*** PROVIDED RECORDS

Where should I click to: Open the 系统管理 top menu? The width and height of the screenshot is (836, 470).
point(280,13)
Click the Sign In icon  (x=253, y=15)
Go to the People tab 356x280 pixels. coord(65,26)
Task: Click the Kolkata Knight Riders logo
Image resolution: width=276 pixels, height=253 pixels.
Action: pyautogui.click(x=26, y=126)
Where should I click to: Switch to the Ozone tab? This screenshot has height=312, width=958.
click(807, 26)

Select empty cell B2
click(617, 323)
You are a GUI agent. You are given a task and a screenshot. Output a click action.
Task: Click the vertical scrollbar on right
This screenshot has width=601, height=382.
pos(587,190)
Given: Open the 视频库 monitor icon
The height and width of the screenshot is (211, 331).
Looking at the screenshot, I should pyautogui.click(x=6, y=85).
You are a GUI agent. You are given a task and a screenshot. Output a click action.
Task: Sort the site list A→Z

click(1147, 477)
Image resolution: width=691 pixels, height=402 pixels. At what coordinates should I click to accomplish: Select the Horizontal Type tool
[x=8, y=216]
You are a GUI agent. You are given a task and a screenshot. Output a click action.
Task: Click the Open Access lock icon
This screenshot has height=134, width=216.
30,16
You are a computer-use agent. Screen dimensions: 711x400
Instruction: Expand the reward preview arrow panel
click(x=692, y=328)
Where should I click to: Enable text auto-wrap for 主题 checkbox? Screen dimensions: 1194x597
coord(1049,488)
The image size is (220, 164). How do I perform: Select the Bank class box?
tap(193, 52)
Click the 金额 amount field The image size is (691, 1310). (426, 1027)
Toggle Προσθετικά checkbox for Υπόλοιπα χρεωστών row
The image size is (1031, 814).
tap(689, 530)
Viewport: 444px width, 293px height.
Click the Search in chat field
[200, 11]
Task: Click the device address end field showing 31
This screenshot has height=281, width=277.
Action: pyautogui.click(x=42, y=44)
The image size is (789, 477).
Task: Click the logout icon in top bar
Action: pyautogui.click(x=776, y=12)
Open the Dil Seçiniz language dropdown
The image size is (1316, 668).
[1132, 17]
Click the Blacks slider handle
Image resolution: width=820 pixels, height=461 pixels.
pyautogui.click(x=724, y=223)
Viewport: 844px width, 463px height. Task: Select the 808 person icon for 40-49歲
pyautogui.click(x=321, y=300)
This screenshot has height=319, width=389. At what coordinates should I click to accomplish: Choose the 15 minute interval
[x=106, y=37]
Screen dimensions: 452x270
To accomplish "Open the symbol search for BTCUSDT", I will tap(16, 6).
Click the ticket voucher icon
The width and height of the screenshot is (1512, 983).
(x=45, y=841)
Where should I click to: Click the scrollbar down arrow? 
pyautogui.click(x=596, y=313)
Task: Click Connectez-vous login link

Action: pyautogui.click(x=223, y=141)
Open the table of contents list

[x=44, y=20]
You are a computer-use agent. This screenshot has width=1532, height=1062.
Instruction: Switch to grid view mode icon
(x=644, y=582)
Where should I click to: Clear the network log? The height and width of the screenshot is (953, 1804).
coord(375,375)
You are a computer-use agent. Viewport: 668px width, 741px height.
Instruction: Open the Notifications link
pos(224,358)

******

▶ GIVEN PROBLEM
Please rewrite the data above, changing every "Where should I click to" to "Where do I click to" and leaving everything else as it is.

▶ THE ANSWER
Where do I click to: Open the 系统管理 top menu? The width and height of the screenshot is (836, 470).
point(280,13)
Click the Sign In icon  (x=253, y=15)
Go to the People tab 356x280 pixels. coord(65,26)
Task: Click the Kolkata Knight Riders logo
Image resolution: width=276 pixels, height=253 pixels.
Action: pyautogui.click(x=26, y=126)
Where do I click to: Switch to the Ozone tab? This screenshot has height=312, width=958.
click(807, 26)

Select empty cell B2
click(617, 323)
You are a GUI agent. You are given a task and a screenshot. Output a click action.
Task: Click the vertical scrollbar on right
This screenshot has width=601, height=382.
pos(587,190)
Given: Open the 视频库 monitor icon
The height and width of the screenshot is (211, 331).
Looking at the screenshot, I should pyautogui.click(x=6, y=85).
You are a GUI agent. You are given a task and a screenshot. Output a click action.
Task: Sort the site list A→Z

click(1147, 477)
Image resolution: width=691 pixels, height=402 pixels. At what coordinates should I click to accomplish: Select the Horizontal Type tool
[x=8, y=216]
You are a GUI agent. You are given a task and a screenshot. Output a click action.
Task: Click the Open Access lock icon
This screenshot has height=134, width=216.
30,16
You are a computer-use agent. Screen dimensions: 711x400
Instruction: Expand the reward preview arrow panel
click(x=692, y=328)
Where do I click to: Enable text auto-wrap for 主题 checkbox? Screen dimensions: 1194x597
coord(1049,488)
The image size is (220, 164). How do I perform: Select the Bank class box?
tap(193, 52)
Click the 金额 amount field The image size is (691, 1310). (426, 1027)
Toggle Προσθετικά checkbox for Υπόλοιπα χρεωστών row
The image size is (1031, 814).
tap(689, 530)
Viewport: 444px width, 293px height.
Click the Search in chat field
[200, 11]
Task: Click the device address end field showing 31
This screenshot has height=281, width=277.
Action: pyautogui.click(x=42, y=44)
The image size is (789, 477).
Task: Click the logout icon in top bar
Action: pyautogui.click(x=776, y=12)
Open the Dil Seçiniz language dropdown
The image size is (1316, 668).
[1132, 17]
Click the Blacks slider handle
Image resolution: width=820 pixels, height=461 pixels.
pyautogui.click(x=724, y=223)
Viewport: 844px width, 463px height. Task: Select the 808 person icon for 40-49歲
pyautogui.click(x=321, y=300)
This screenshot has height=319, width=389. At what coordinates should I click to accomplish: Choose the 15 minute interval
[x=106, y=37]
Screen dimensions: 452x270
To accomplish "Open the symbol search for BTCUSDT", I will tap(16, 6).
Click the ticket voucher icon
The width and height of the screenshot is (1512, 983).
(x=45, y=841)
Where do I click to: Click the scrollbar down arrow? 
pyautogui.click(x=596, y=313)
Task: Click Connectez-vous login link

Action: pyautogui.click(x=223, y=141)
Open the table of contents list

[x=44, y=20]
You are a computer-use agent. This screenshot has width=1532, height=1062.
Instruction: Switch to grid view mode icon
(x=644, y=582)
Where do I click to: Clear the network log? The height and width of the screenshot is (953, 1804).
coord(375,375)
You are a computer-use agent. Viewport: 668px width, 741px height.
Instruction: Open the Notifications link
pos(224,358)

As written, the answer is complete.